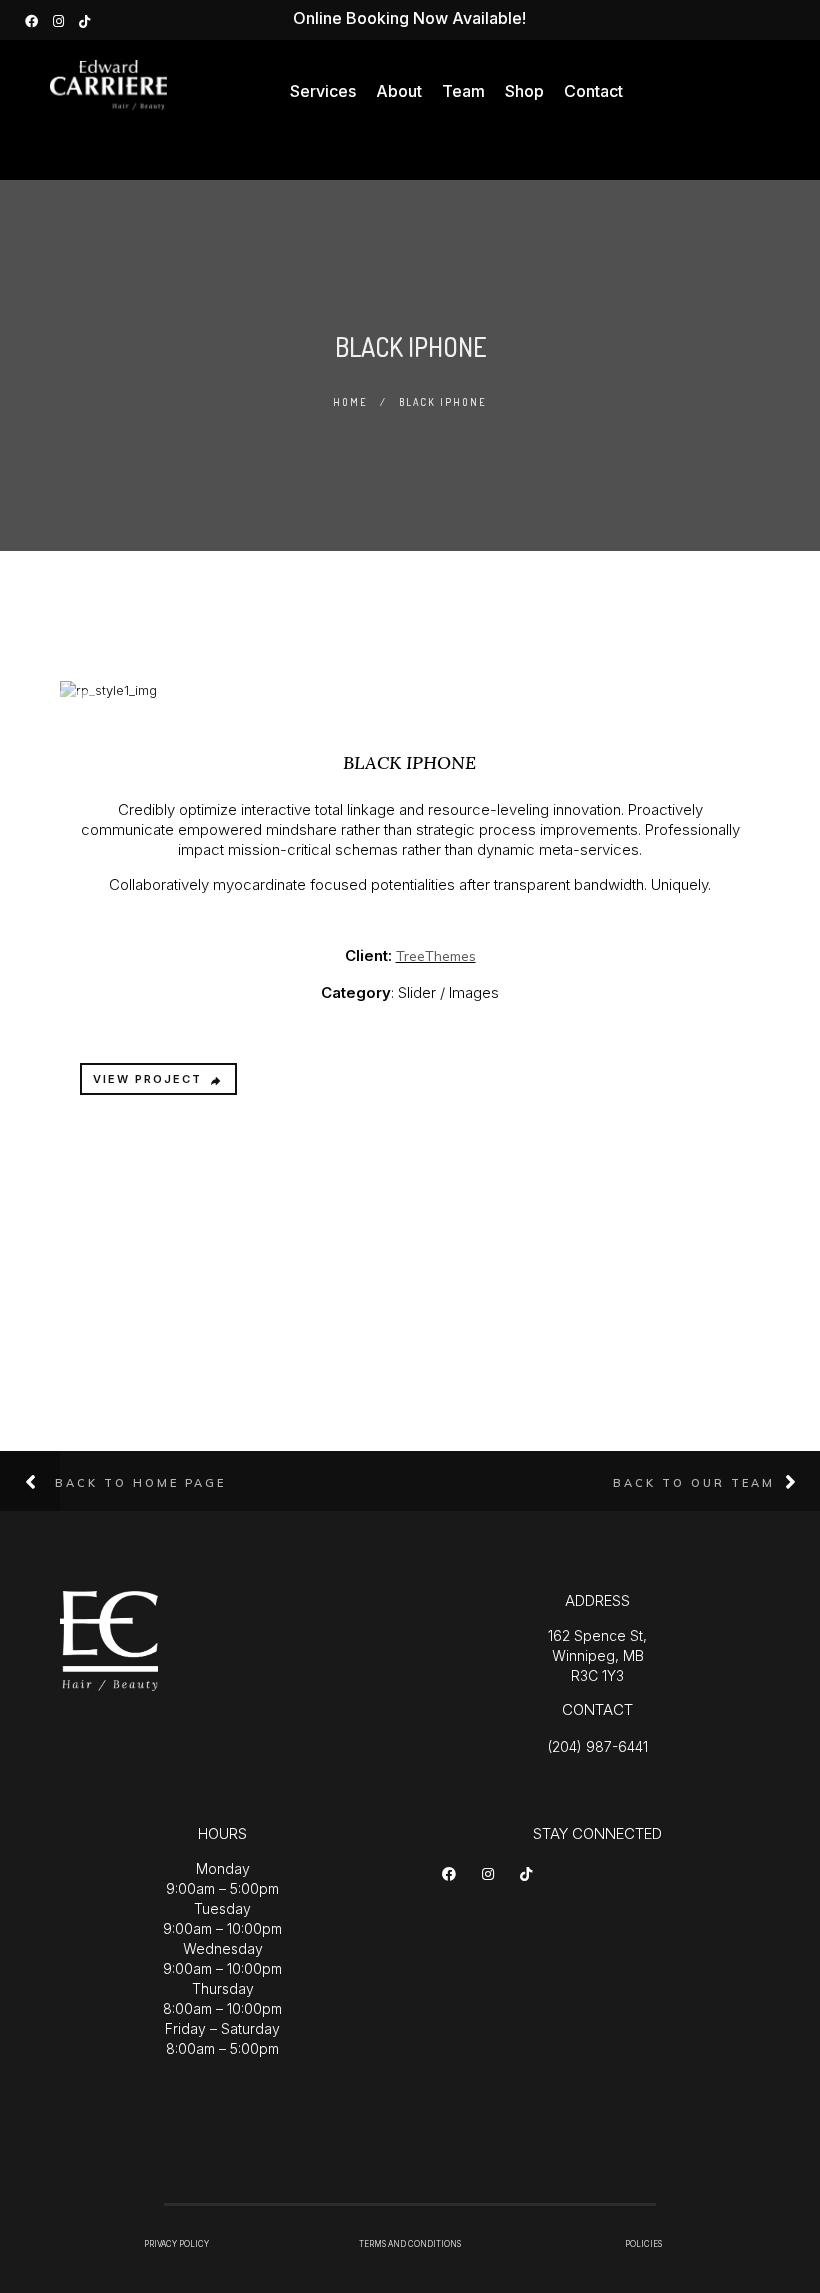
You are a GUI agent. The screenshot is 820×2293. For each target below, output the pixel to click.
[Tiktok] (529, 1878)
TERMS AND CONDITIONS (410, 2244)
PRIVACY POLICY (176, 2244)
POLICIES (643, 2244)
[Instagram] (61, 19)
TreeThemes (436, 956)
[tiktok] (87, 19)
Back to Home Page (140, 1483)
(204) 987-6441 (598, 1746)
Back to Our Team (694, 1483)
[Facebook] (34, 19)
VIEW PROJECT (147, 1079)
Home (350, 402)
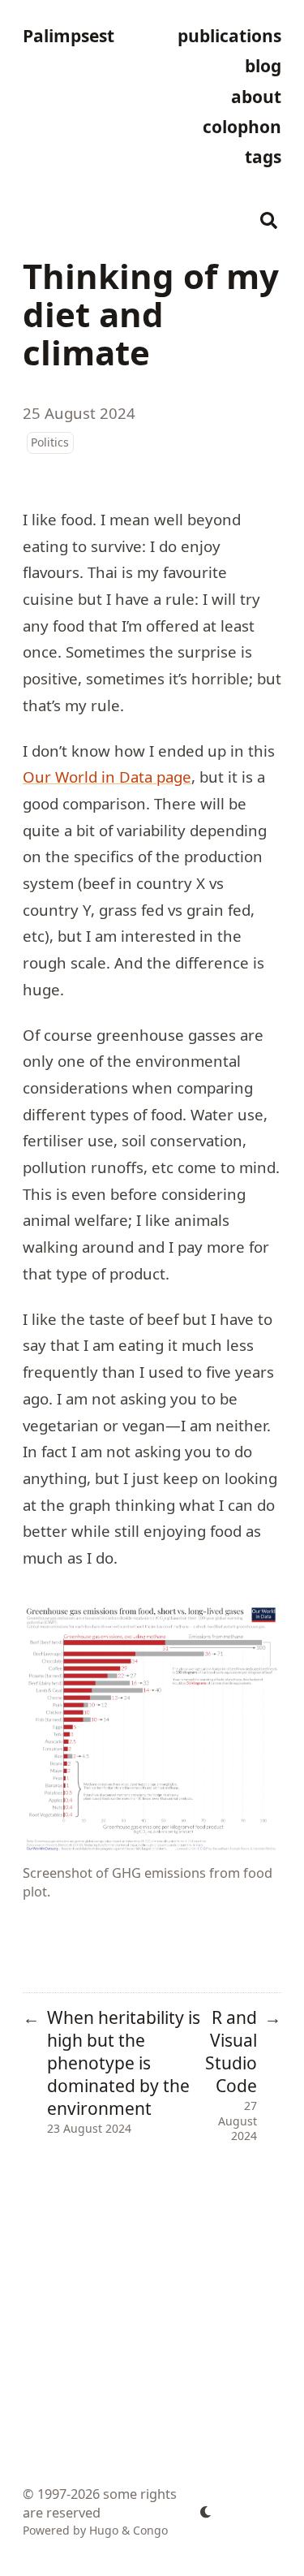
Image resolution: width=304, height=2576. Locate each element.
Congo (150, 2530)
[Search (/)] (269, 218)
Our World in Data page (107, 776)
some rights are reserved (100, 2503)
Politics (50, 442)
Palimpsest (68, 35)
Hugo (103, 2530)
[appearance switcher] (206, 2512)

#####

ABOUT THIS TASK: If a line of the listing above holds the string "each", copy it.

EXPECTED ANSWER:
You are a GUI agent. The screenshot is 820×2293. For each target below, output the pixel to click.
Image resolution: width=304, height=2576. Locate each element.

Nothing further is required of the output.